| WORK INSTRUCTION |
As soon as the line containing "Where should I click to: Enable Read" appears in the material below, start returning lines exactly, and end with the line containing "The height and width of the screenshot is (1568, 722).".
***
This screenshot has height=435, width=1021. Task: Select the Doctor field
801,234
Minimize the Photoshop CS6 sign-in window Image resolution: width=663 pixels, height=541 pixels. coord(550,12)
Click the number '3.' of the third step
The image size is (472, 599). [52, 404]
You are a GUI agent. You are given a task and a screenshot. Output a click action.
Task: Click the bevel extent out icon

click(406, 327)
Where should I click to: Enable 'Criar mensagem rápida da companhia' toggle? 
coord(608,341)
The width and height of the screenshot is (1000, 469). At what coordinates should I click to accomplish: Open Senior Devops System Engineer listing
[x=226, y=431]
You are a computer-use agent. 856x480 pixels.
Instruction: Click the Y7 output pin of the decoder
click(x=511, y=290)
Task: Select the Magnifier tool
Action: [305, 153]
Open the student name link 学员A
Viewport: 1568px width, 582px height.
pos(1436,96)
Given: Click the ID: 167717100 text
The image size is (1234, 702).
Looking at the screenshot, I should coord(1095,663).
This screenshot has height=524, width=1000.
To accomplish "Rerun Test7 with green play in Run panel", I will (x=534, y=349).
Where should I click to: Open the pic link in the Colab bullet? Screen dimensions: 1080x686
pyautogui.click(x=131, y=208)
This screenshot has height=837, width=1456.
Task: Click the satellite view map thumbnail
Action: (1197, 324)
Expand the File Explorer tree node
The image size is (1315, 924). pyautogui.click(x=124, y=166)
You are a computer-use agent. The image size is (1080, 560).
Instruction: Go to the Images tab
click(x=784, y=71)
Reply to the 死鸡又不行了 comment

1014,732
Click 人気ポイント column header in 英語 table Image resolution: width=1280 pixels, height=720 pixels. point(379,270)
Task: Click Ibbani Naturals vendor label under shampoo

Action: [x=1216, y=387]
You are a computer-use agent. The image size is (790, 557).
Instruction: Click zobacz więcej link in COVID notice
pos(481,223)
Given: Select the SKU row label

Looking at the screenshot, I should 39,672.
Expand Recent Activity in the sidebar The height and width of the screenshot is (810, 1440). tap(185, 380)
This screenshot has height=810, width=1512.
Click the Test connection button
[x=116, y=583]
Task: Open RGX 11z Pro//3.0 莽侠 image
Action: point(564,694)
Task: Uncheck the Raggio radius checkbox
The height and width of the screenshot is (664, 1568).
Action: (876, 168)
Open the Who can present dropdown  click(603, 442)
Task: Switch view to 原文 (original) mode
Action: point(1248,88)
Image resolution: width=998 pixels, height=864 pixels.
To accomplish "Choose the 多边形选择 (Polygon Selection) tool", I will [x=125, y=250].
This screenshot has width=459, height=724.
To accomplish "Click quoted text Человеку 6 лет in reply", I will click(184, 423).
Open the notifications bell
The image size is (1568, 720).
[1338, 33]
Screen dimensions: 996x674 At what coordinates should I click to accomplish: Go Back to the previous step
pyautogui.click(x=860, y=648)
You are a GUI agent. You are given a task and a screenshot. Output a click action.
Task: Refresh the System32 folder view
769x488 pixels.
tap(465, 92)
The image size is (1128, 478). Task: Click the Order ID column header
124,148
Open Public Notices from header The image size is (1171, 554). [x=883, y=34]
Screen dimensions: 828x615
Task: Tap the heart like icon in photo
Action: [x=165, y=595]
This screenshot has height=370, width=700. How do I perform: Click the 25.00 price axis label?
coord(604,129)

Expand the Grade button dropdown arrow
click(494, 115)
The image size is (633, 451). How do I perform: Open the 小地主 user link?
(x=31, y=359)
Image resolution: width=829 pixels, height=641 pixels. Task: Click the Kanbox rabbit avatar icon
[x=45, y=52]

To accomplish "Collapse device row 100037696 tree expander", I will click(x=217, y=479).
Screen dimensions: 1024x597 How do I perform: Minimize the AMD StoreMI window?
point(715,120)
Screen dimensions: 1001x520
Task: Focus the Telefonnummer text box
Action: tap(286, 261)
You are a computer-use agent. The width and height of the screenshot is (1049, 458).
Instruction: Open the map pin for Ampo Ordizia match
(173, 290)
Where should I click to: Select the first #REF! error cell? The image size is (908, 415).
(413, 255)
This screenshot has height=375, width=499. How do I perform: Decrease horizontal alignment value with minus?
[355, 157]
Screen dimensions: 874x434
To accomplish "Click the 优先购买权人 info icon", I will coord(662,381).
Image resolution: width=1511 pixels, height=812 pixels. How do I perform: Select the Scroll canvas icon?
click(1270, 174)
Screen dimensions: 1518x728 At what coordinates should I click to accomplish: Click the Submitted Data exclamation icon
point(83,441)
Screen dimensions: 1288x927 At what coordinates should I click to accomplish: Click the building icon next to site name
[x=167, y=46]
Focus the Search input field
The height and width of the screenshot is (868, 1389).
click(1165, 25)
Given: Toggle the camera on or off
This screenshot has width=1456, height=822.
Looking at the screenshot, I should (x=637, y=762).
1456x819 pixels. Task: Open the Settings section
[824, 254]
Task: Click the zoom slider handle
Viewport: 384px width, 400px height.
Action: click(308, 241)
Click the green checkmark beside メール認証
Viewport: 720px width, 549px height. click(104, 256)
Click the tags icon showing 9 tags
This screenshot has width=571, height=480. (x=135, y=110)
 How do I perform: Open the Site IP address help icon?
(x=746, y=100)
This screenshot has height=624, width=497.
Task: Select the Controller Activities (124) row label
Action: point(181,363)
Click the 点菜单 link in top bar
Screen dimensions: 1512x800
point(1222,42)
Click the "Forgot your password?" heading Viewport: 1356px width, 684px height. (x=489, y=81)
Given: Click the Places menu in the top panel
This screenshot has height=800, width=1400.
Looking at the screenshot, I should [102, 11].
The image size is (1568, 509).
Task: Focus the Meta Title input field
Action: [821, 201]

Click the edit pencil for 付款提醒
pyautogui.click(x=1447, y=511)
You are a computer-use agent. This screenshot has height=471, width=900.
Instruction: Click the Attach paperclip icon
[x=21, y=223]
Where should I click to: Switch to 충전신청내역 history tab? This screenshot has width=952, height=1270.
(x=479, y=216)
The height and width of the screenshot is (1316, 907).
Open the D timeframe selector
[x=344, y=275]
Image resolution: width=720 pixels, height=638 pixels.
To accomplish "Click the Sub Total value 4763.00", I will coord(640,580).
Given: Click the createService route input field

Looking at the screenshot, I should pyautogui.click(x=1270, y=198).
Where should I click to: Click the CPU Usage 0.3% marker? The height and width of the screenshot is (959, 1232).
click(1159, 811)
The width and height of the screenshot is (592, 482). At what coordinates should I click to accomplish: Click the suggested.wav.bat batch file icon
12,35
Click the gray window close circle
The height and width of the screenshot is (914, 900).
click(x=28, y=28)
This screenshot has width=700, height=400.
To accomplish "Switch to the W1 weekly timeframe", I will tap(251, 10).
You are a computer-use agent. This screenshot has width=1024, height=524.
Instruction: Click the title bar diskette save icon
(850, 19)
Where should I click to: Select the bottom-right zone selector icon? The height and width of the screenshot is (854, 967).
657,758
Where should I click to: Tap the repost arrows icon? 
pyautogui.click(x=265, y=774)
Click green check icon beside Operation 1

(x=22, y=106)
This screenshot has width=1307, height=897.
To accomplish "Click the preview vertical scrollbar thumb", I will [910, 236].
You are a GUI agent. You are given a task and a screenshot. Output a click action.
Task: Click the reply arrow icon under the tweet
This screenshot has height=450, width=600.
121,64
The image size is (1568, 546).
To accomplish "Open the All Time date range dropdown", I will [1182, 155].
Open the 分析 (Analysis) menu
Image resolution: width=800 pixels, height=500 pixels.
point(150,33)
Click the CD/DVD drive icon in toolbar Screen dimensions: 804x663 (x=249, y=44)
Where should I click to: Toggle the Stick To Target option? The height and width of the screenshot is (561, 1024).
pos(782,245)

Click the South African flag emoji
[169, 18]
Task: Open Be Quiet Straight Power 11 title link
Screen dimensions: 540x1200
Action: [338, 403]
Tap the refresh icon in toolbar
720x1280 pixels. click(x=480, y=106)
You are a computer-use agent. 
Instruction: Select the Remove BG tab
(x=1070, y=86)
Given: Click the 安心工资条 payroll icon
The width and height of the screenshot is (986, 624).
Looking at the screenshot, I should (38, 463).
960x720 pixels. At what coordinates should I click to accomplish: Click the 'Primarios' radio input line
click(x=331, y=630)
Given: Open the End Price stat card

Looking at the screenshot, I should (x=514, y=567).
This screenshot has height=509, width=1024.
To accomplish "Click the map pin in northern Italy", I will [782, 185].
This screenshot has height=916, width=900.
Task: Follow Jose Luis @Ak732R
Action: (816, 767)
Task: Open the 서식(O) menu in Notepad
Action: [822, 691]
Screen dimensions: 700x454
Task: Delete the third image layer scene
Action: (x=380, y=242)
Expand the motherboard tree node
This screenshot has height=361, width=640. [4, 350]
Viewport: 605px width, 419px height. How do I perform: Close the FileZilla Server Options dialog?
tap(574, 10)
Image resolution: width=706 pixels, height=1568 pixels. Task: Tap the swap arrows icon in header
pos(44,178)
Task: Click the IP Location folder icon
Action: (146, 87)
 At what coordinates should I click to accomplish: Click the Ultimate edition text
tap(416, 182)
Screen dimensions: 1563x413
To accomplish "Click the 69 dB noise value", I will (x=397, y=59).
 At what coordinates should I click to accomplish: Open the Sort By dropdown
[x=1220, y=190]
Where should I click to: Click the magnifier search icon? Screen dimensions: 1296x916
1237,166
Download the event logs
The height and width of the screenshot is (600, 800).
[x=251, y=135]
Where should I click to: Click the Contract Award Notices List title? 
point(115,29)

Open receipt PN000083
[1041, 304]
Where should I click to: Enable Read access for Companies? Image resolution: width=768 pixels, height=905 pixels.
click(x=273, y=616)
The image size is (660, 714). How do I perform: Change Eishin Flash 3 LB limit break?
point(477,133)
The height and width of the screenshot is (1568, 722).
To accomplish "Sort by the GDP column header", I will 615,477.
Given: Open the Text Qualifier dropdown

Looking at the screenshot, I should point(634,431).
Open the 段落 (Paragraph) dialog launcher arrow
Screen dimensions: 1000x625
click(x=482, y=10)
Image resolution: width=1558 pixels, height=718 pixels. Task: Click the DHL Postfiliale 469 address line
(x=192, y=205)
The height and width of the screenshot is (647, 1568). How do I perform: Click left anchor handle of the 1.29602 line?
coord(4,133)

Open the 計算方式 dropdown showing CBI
***
| OUTPUT |
Where should I click to: Enable Read access for Companies? Image resolution: width=768 pixels, height=905 pixels.
click(x=273, y=616)
The image size is (660, 714). How do I perform: Change Eishin Flash 3 LB limit break?
point(477,133)
The height and width of the screenshot is (1568, 722).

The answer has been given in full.